Democratic Rep. Barney Frank (who earned an Ethics Committee slap on the wrist in 1990 after using his congressional office to fix parking tickets for male prostitute Steven Gobie) was one of those leaders in the know. After voting for the resolution, he disclosed for the first time that Massa had invited one of his young staffers to dinner. "Although this was not an ethical violation," Frank said in a published statement, one of his senior staffers was informed of the dinner and alerted Massa's Chief of Staff Joe Racalto.

In other words: Frank's office knew it smelled illicit. And Frank would know.

Racalto went on to contact Pelosi's office directly in October. Tick, tick, tick. Five months later, Massa has professed his proclivity for tickle parties. Next came victim and witness accounts of Massa's alleged sexual assaults on his Navy underlings.

But Pelosi is pooh-poohing the scandal: "I have a job to do and not to be the receiver of rumors." Translation: Don't bother me with concerns about my members' indiscretions. I'm busy.

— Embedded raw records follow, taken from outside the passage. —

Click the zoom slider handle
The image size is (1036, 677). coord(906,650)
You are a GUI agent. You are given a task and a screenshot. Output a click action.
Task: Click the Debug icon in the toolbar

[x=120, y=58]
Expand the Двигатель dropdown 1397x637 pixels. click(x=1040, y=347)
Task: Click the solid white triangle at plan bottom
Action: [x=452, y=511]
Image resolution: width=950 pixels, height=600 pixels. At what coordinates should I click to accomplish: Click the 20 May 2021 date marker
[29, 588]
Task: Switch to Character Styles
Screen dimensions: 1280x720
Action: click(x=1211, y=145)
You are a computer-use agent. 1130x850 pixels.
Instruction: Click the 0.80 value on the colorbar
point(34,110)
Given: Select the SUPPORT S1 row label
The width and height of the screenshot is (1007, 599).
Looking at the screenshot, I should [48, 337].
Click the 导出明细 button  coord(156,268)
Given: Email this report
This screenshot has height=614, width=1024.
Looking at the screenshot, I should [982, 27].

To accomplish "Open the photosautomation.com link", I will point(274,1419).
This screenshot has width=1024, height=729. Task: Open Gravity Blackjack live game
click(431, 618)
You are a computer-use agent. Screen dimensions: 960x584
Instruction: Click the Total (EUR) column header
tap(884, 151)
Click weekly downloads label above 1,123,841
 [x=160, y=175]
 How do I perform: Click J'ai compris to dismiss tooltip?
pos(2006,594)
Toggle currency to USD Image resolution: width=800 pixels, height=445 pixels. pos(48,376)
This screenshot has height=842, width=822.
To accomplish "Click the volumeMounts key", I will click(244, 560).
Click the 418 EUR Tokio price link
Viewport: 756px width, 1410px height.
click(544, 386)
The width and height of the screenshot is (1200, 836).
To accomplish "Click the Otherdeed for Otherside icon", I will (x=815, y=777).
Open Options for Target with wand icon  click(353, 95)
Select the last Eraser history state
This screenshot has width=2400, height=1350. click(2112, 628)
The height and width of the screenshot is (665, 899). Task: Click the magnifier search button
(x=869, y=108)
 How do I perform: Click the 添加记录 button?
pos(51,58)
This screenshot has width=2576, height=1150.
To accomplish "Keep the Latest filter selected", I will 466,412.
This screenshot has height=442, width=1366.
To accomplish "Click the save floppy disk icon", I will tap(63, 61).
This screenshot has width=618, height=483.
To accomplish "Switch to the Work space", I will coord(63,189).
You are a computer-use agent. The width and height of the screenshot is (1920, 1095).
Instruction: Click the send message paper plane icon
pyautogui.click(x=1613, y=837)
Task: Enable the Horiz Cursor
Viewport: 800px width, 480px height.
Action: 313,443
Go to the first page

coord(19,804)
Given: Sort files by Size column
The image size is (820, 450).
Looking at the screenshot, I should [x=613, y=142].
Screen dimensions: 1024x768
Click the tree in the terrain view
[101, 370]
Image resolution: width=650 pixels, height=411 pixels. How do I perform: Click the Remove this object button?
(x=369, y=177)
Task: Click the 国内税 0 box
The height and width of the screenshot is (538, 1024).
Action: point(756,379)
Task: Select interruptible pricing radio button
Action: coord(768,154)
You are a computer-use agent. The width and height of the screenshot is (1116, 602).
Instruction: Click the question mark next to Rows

How quickly we've accelerated from the "most ethical" House ever to "See no evil, hear no evil, speak no evil."

There was a time when Pelosi held House leaders to the highest standards and expectations in guarding young people working on Capitol Hill. During the GOP's Mark Foley scandal, she inveighed: "The children who work as pages in the Congress are members' special trust. Statements by the Republican leadership indicate that they violated this trust when they were made aware of the Internet stalking of an underage page by Mr. Foley and covered it up for six months to a year."

Yet she remains silent on the plight of the 20-somethings with whom Massa was keeping house under circumstances that rate an Ick Factor of 10-plus.

Deflecting accountability for her own office's violations of trust, Pelosi feigned sympathy for Massa and attributed his impaired ethical judgment to his medical condition (he has cancer). "Poor baby," she said through gritted teeth. He's "a very sick person." So what's her excuse?